#### WHAT YOU ARE ASKED TO DO:
Reproduce every item below word for word, with no changes.

begin GIVEN DATA

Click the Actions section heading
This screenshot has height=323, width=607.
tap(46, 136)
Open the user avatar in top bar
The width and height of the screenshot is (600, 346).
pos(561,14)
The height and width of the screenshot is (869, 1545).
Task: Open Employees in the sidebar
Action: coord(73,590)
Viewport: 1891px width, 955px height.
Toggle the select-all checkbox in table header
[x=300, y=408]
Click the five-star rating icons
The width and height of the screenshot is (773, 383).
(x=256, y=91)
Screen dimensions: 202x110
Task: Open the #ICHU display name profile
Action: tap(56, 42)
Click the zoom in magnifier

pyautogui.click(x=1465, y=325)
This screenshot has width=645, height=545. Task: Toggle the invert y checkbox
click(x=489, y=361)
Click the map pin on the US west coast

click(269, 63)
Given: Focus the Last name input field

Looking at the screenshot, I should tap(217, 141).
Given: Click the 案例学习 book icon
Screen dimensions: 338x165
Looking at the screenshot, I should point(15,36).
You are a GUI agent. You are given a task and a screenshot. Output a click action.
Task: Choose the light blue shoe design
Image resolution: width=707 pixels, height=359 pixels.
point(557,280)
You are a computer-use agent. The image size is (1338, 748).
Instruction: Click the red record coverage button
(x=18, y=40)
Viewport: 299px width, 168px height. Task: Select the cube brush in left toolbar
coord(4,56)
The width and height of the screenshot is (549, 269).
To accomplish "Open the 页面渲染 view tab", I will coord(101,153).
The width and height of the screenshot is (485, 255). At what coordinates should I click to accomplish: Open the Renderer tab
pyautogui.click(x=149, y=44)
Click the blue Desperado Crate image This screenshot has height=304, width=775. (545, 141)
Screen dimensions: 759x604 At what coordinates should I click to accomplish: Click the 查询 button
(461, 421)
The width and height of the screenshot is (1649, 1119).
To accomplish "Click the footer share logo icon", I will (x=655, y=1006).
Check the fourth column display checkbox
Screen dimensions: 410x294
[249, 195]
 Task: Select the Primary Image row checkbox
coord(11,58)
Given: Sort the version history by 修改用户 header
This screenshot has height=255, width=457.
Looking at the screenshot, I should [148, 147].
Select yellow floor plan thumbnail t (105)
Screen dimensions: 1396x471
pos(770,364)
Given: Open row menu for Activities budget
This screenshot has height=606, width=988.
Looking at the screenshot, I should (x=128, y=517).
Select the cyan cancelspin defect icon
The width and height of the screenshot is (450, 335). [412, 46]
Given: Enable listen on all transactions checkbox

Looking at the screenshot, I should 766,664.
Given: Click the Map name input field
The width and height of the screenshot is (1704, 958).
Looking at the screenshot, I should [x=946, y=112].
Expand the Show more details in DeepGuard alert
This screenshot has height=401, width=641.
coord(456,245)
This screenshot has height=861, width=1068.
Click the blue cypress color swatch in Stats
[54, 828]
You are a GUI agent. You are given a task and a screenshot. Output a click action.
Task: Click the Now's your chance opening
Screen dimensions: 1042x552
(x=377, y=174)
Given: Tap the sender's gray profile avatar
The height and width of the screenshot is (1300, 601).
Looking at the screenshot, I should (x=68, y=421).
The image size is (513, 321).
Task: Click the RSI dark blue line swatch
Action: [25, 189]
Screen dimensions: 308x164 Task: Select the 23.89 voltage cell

end GIVEN DATA

#### RESPONSE:
Click the Actions section heading
This screenshot has height=323, width=607.
tap(46, 136)
Open the user avatar in top bar
The width and height of the screenshot is (600, 346).
pos(561,14)
The height and width of the screenshot is (869, 1545).
Task: Open Employees in the sidebar
Action: coord(73,590)
Viewport: 1891px width, 955px height.
Toggle the select-all checkbox in table header
[x=300, y=408]
Click the five-star rating icons
The width and height of the screenshot is (773, 383).
(x=256, y=91)
Screen dimensions: 202x110
Task: Open the #ICHU display name profile
Action: tap(56, 42)
Click the zoom in magnifier

pyautogui.click(x=1465, y=325)
This screenshot has width=645, height=545. Task: Toggle the invert y checkbox
click(x=489, y=361)
Click the map pin on the US west coast

click(269, 63)
Given: Focus the Last name input field

Looking at the screenshot, I should tap(217, 141).
Given: Click the 案例学习 book icon
Screen dimensions: 338x165
Looking at the screenshot, I should point(15,36).
You are a GUI agent. You are given a task and a screenshot. Output a click action.
Task: Choose the light blue shoe design
Image resolution: width=707 pixels, height=359 pixels.
point(557,280)
You are a computer-use agent. The image size is (1338, 748).
Instruction: Click the red record coverage button
(x=18, y=40)
Viewport: 299px width, 168px height. Task: Select the cube brush in left toolbar
coord(4,56)
The width and height of the screenshot is (549, 269).
To accomplish "Open the 页面渲染 view tab", I will coord(101,153).
The width and height of the screenshot is (485, 255). At what coordinates should I click to accomplish: Open the Renderer tab
pyautogui.click(x=149, y=44)
Click the blue Desperado Crate image This screenshot has height=304, width=775. (545, 141)
Screen dimensions: 759x604 At what coordinates should I click to accomplish: Click the 查询 button
(461, 421)
The width and height of the screenshot is (1649, 1119).
To accomplish "Click the footer share logo icon", I will (x=655, y=1006).
Check the fourth column display checkbox
Screen dimensions: 410x294
[249, 195]
 Task: Select the Primary Image row checkbox
coord(11,58)
Given: Sort the version history by 修改用户 header
This screenshot has height=255, width=457.
Looking at the screenshot, I should [148, 147].
Select yellow floor plan thumbnail t (105)
Screen dimensions: 1396x471
pos(770,364)
Given: Open row menu for Activities budget
This screenshot has height=606, width=988.
Looking at the screenshot, I should (x=128, y=517).
Select the cyan cancelspin defect icon
The width and height of the screenshot is (450, 335). [412, 46]
Given: Enable listen on all transactions checkbox

Looking at the screenshot, I should 766,664.
Given: Click the Map name input field
The width and height of the screenshot is (1704, 958).
Looking at the screenshot, I should [x=946, y=112].
Expand the Show more details in DeepGuard alert
This screenshot has height=401, width=641.
coord(456,245)
This screenshot has height=861, width=1068.
Click the blue cypress color swatch in Stats
[54, 828]
You are a GUI agent. You are given a task and a screenshot. Output a click action.
Task: Click the Now's your chance opening
Screen dimensions: 1042x552
(x=377, y=174)
Given: Tap the sender's gray profile avatar
The height and width of the screenshot is (1300, 601).
Looking at the screenshot, I should (x=68, y=421).
The image size is (513, 321).
Task: Click the RSI dark blue line swatch
Action: [25, 189]
Screen dimensions: 308x164 Task: Select the 23.89 voltage cell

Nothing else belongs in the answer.